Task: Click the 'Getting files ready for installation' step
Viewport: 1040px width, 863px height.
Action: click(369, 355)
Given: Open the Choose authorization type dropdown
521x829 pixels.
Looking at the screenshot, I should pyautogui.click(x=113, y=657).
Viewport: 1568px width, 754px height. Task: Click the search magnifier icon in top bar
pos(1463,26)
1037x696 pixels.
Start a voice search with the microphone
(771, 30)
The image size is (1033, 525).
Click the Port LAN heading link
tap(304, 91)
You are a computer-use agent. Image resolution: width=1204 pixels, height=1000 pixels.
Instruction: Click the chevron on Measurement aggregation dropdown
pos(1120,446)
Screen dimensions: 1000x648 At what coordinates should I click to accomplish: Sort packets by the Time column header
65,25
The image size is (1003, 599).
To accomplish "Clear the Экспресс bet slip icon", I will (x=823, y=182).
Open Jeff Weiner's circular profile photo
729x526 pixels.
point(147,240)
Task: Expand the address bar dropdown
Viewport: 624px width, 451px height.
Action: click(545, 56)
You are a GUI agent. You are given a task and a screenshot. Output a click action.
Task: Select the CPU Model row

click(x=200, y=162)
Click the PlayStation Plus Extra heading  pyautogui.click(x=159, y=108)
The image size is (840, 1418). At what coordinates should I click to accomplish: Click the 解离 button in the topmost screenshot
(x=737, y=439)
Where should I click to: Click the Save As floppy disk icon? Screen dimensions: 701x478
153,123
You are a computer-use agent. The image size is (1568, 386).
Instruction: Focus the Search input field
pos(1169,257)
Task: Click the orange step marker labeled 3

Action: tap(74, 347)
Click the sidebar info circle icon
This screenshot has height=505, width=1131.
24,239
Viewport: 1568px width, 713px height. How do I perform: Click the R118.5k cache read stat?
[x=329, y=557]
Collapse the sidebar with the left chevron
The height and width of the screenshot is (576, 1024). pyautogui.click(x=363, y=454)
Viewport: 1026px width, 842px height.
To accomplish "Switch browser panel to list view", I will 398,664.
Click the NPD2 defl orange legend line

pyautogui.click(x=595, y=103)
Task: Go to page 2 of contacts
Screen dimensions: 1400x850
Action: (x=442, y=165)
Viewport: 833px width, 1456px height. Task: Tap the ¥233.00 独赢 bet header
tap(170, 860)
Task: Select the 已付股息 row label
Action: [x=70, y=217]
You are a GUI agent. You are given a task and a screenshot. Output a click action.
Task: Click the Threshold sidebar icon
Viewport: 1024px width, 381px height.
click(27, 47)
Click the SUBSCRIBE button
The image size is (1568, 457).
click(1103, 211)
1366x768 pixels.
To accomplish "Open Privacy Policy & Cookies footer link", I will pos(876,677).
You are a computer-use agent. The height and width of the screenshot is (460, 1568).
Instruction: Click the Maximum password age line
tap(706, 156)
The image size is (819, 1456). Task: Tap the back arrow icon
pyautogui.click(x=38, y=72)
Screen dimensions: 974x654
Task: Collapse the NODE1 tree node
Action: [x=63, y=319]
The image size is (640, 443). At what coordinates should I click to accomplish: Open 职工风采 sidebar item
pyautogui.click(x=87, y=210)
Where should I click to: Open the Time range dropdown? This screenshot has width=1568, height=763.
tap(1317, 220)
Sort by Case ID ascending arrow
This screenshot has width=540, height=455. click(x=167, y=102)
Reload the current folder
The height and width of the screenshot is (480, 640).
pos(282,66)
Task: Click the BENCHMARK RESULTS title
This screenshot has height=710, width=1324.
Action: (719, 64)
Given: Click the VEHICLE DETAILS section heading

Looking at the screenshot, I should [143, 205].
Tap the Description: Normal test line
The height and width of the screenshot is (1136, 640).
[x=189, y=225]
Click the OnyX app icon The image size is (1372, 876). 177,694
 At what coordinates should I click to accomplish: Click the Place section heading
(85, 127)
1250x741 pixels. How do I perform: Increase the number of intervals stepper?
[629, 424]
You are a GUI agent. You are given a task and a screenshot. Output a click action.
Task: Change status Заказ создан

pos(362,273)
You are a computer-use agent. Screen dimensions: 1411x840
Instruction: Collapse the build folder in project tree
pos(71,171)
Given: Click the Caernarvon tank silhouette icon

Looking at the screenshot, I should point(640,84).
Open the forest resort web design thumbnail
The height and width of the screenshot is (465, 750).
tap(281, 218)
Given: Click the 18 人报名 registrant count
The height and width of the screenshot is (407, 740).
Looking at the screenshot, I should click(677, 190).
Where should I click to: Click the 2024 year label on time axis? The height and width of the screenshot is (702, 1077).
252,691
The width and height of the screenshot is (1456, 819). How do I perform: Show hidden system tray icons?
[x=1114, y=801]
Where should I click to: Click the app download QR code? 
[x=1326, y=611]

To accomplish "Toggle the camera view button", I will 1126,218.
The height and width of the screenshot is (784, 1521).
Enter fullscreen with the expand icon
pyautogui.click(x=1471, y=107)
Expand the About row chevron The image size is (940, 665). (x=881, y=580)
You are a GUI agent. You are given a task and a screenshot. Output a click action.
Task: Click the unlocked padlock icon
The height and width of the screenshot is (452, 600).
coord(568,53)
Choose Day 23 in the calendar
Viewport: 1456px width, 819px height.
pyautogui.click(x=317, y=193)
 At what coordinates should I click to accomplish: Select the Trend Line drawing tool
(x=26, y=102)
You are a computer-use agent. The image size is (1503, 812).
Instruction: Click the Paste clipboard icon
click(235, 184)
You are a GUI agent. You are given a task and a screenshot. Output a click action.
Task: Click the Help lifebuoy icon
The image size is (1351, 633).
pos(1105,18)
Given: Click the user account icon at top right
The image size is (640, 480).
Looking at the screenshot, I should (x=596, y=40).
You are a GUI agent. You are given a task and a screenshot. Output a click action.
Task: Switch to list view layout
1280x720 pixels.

WHAT TO WORK ON: Go through the material above and output exactly the lines from the one containing "Viewport: 1568px width, 754px" through the one containing "You are a computer-use agent. Image".

SOLUTION TO THE PROBLEM:
Viewport: 1568px width, 754px height. Task: Click the search magnifier icon in top bar
pos(1463,26)
1037x696 pixels.
Start a voice search with the microphone
(771, 30)
The image size is (1033, 525).
Click the Port LAN heading link
tap(304, 91)
You are a computer-use agent. Image resolution: width=1204 pixels, height=1000 pixels.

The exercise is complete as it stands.